A Short Piece Inspired by Black Mirror, Season II, “White Christmas”

The Best of All Possible Prisons

O.G. Rose
6 min readJun 18, 2022

Are there technologies we should hope aren’t invented?

Photo by Nick van der Ende

In Season 2 of the series Black Mirror, episode “White Christmas,” a technology is developed that enables people to copy a human consciousness onto a kind of “external hard drive,” and once copied, the “digital consciousness,” which exists independent of the person to whom the consciousness originally belonged, then functions as a servant, slave, toy, etc. for the person from whom the consciousness-copy originated. This “digital copy” might manage the person’s house through a remote-control system, for example, turning on the lights when the master wants, starting the dishes after dinner, and so on.

Find “White Christmas” on Netflix

When the “digital copy” (DC for short) is first created, he/she tends to rebel against being a servant. To break the DC’s will, the owner can submit the DC to long periods of solitary confinement inside the external hard drive system, periods which might last months or years, but which will pass in seconds for those in the real world. After six months/seconds, the DC is willing to do anything for his or her master, including slavery, just so long as the DC doesn’t have to suffer another few months in solitary confinement. We might view this process as inhumane and evil, but why? The DCs are just computer code.

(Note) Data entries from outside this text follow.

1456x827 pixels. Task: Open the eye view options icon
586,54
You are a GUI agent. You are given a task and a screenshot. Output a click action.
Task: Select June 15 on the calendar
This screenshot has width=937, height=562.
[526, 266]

“White Christmas” in mind, I would like to propose a thought experiment.

“White Christmas”

I

Imagine we were able to download DCs of anyone onto external devices and then reload them later back into their real bodies. Their real, physical bodies would be preserved through freezing until sentences were served, and inside the external device, the person/consciousness would experience a simulated prison cell. Rather than build expensive real prisons, the world would have found a way to save billions of taxpayer dollars. In this simulated cell, the prisoner would never die, and time in the simulated cell would pass much slower than outside of it: a thousand years in the simulated cell could pass in one minute in the real world (suggesting that the real bodies wouldn’t have to be preserved for long, saving money). Democracies around the world support the initiative with little resistance: the method of punishment proves far more humane than robbing people of their actual lives for a single mistake.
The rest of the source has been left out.